→ Exercise prompt:
Extract the run of lines that starts at the top of the records below and ends at the line with "Given: Select 是 under 全日制应届高校大学毕业生", keeping both ends and excluding pictures.

Stored records
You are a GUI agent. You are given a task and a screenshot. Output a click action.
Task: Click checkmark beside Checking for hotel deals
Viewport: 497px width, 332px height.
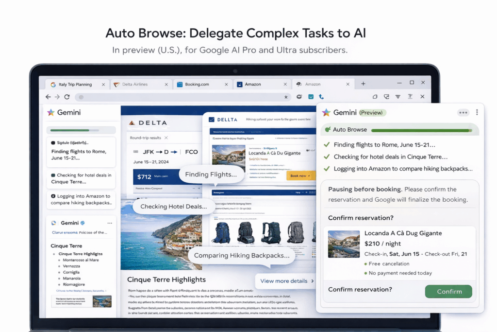(x=327, y=157)
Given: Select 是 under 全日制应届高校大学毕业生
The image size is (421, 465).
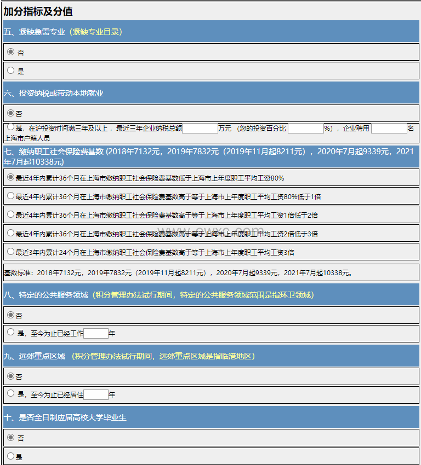Looking at the screenshot, I should [11, 456].
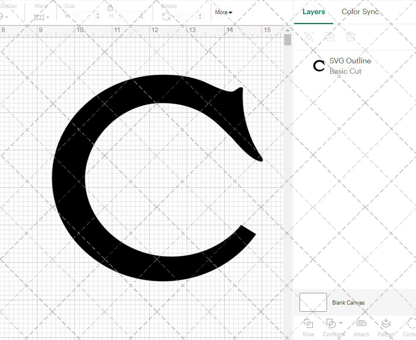Click the new layer icon
The width and height of the screenshot is (416, 340).
pyautogui.click(x=329, y=37)
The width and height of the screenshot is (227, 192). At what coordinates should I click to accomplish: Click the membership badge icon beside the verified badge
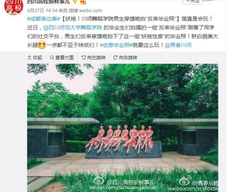pyautogui.click(x=83, y=2)
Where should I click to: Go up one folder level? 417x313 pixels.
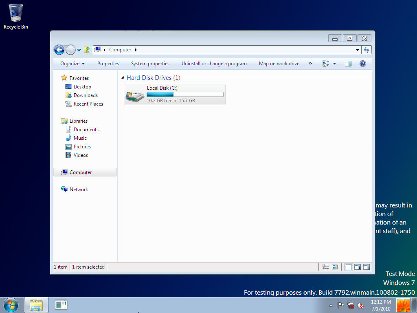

→ Your solution:
You are a GUI agent. You are given a task and a screenshot. Output a click action.
Task: Click checkmark beside Checking for hotel deals
Viewport: 497px width, 332px height.
(x=327, y=157)
Given: Select 是 under 全日制应届高校大学毕业生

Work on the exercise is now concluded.